Barbara Cambridge

Dr. Cambridge goes to Washington


Being tapped to serve as director of the Forum on Assessment, which is part of the American Association for Higher Education (AAHE) is an honor. It's also an honor to be named four-year chairman of a $1.5 million project for the Pew Charitable Trust. Both of them require a stay in Washington, D.C., which is fortunate for Barbara Cambridge, because she won't have to try to be in two places at the same time.

Cambridge, associate dean of the faculties for undergraduate education at IUPUI, has the double honor of being named to both leadership roles in those prestigious organizations. She will spend two years in Washington as director of the Forum on Assessment and at the same time lead the project for the Pew Charitable Trust. The latter won't take her far afield from her career in higher education; it focuses on the integrity of the baccalaureate degree. Cambridge will finish the final two years of the Pew project back at IUPUI.

As for the AAHE, "it's one of the top two professional organizations in the country in terms of higher education issues," Cambridge said. "The Pew project will help shape 21st century thinking on higher education's mission. We will select six colleges or universities from across the U.S. to study how students progress toward baccalaureate degrees and how higher education can find ways to improve that progress."

Even for a four-year project, "it's a big agenda," Cambridge said. "But it's vital that we do so."

Cambridge was chosen by the AAHE and the Pew Trust because they needed someone who had been involved in assessment issues at the campus level, "someone with hands-on experience," she explained. "I've worked in assessment on the national scene, from the practical as well as the theoretical side of assessing student learning."
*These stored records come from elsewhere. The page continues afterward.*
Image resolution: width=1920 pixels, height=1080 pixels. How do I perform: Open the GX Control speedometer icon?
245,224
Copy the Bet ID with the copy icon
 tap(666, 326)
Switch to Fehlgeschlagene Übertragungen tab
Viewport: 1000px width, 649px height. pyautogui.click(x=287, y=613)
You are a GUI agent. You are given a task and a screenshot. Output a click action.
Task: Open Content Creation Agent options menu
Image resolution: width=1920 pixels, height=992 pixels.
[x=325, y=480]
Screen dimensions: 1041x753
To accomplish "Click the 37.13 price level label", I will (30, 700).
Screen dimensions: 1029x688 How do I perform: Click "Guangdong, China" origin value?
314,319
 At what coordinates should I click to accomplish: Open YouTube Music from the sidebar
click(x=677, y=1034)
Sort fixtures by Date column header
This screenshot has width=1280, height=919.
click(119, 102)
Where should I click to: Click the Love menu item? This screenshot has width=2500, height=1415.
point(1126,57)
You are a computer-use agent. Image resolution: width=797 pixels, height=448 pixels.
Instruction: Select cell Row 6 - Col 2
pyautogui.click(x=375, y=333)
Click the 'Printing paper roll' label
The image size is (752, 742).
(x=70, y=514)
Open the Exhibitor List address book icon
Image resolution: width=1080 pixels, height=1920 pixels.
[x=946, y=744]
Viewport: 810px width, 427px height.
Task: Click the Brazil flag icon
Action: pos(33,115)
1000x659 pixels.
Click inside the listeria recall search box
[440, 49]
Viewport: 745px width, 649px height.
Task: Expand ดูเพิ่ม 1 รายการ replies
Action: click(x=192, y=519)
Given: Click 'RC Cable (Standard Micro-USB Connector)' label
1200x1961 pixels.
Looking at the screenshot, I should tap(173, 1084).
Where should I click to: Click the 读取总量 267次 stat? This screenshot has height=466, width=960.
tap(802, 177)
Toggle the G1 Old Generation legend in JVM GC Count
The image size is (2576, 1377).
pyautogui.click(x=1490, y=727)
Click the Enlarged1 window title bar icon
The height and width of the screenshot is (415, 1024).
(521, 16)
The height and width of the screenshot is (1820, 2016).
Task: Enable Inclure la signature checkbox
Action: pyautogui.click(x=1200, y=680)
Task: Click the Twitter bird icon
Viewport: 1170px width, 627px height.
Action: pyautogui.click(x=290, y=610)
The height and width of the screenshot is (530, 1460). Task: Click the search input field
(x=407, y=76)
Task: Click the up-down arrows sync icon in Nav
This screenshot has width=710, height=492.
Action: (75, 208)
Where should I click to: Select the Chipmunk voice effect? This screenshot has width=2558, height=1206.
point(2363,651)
The practical side is crucial due to the public's growing demand for accountability. As budgets tighten, she said, there is growing public and governmental insistence that higher education produce well-educated students. "Proving" that students are learning requires colleges and universities to find ways that adequately measure student performance in the classroom.

It also signals the shift from greater emphasis on research and teaching, as institutions of higher learning focus on how students learn and how to prepare them for a lifetime of applying what they've learned at college.

"Students have become the central mission," Cambridge said. "Not that teaching and research aren't vitally important, but they must support student learning."